** Aim of the task **
Which lines in the data below contain the string "height"? Show each one.

══ Exercise materials

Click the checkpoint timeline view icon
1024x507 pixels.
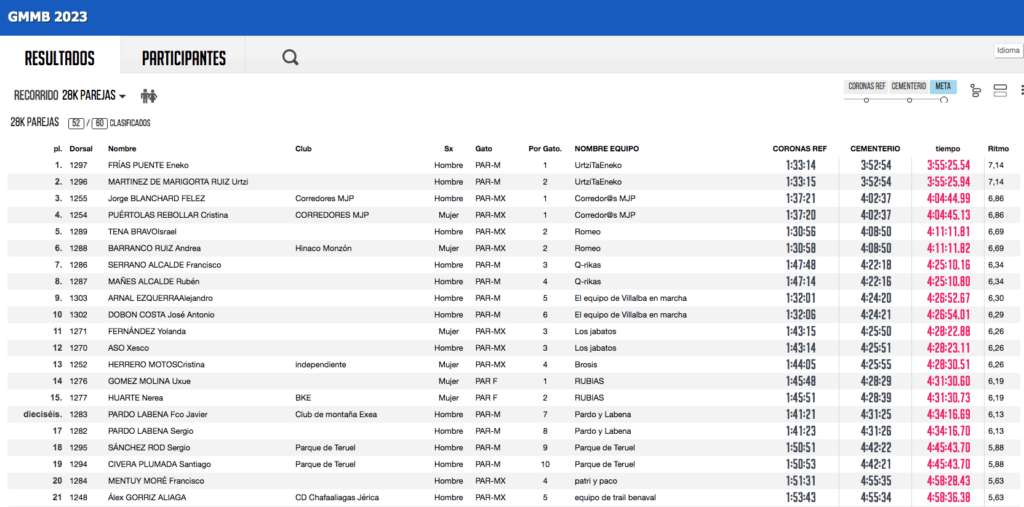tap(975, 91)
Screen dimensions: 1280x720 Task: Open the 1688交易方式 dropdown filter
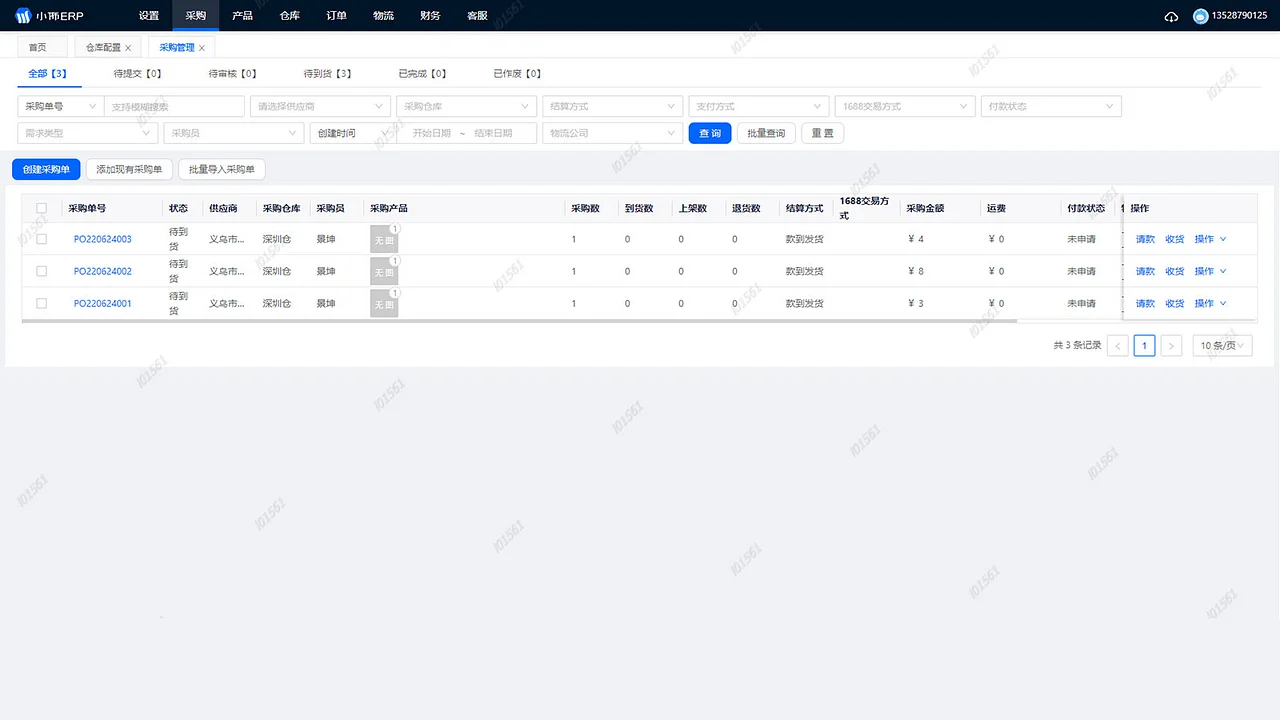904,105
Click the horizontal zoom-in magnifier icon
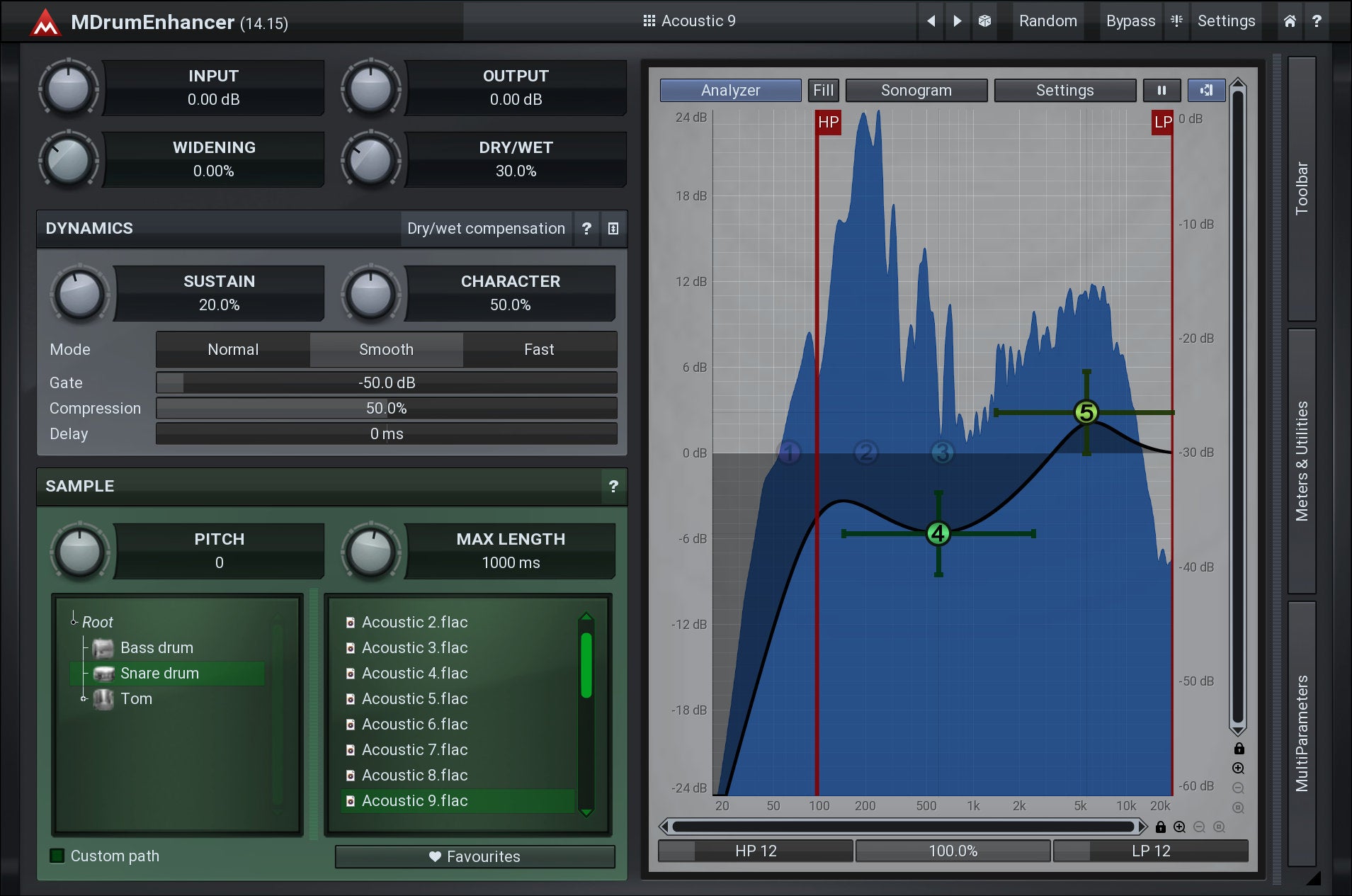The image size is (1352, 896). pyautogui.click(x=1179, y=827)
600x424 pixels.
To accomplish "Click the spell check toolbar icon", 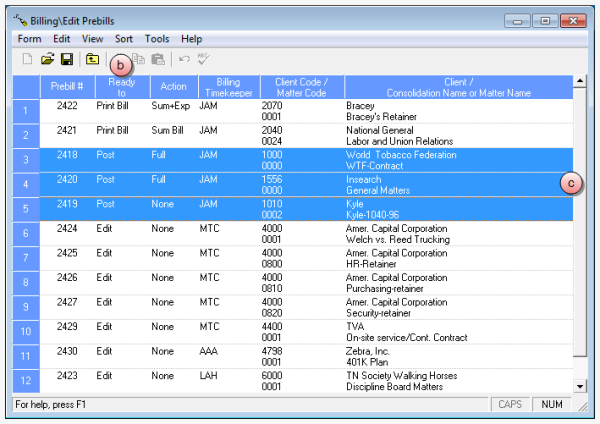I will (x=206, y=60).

════
══ Exercise materials

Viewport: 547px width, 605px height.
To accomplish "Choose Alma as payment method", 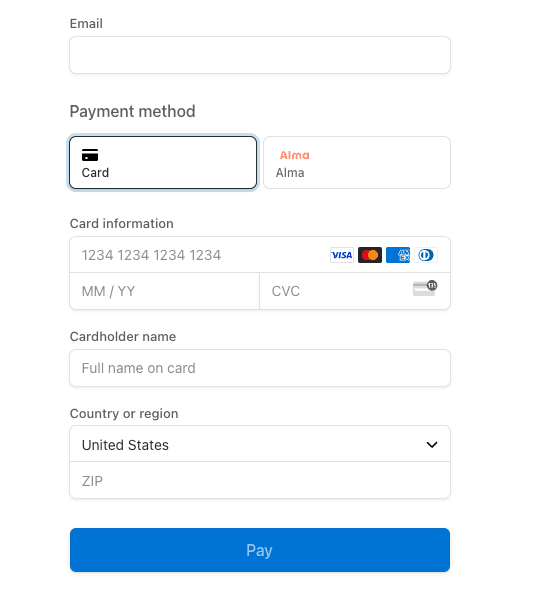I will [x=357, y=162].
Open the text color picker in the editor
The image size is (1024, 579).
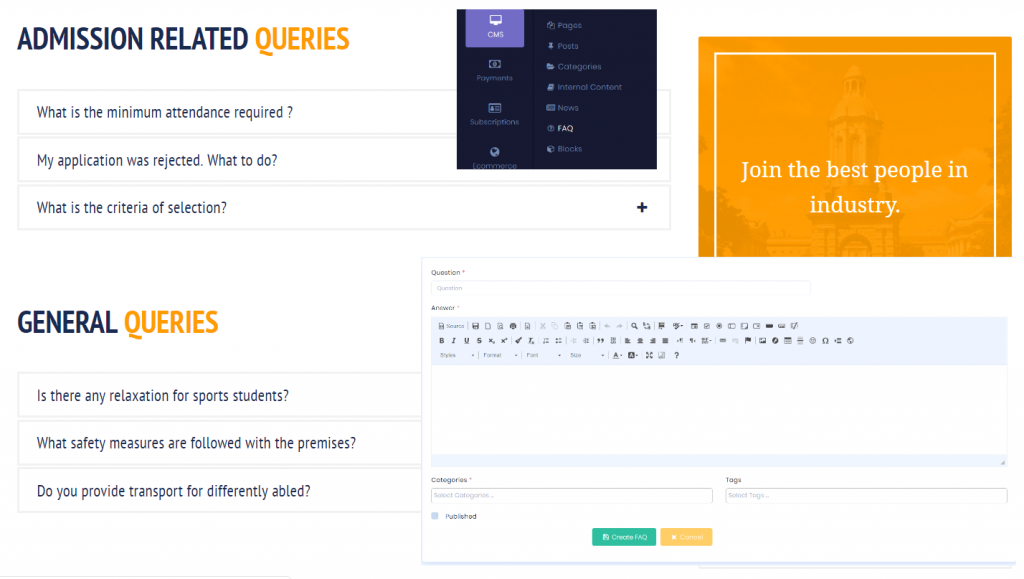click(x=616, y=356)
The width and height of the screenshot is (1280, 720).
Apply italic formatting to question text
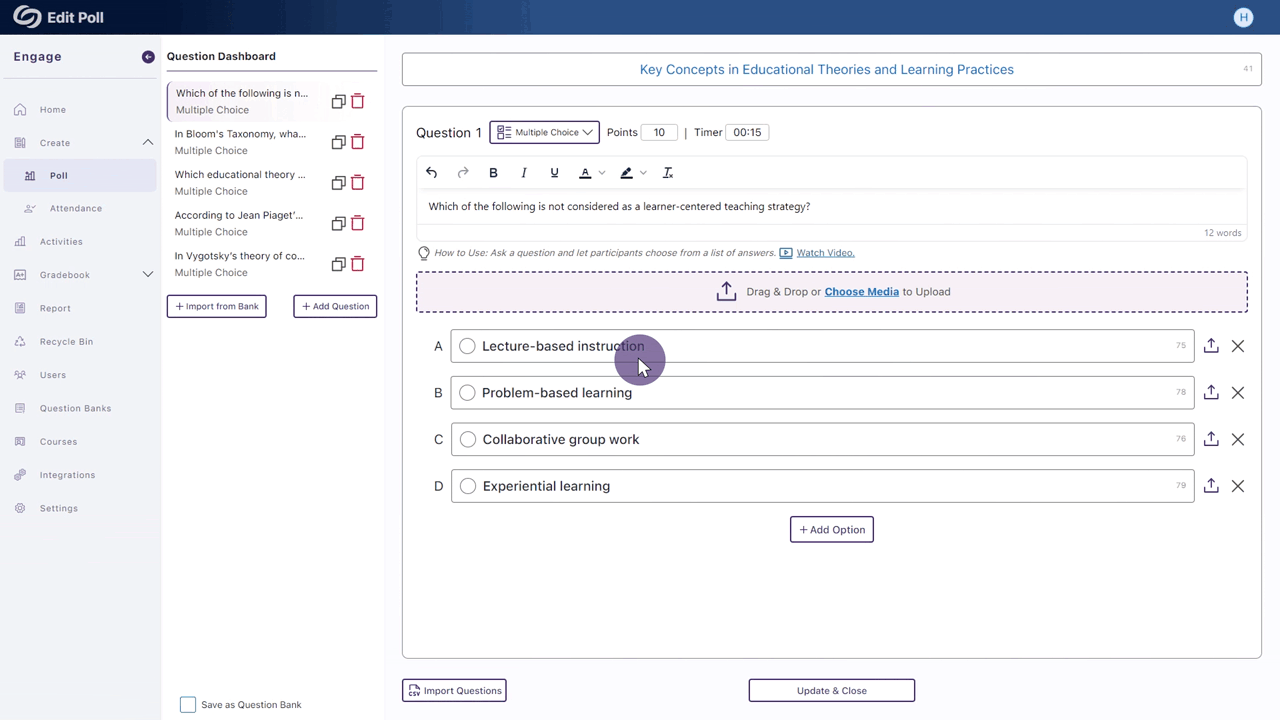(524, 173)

════

** Result of this task **
Viewport: 547px width, 605px height.
The width and height of the screenshot is (1280, 720).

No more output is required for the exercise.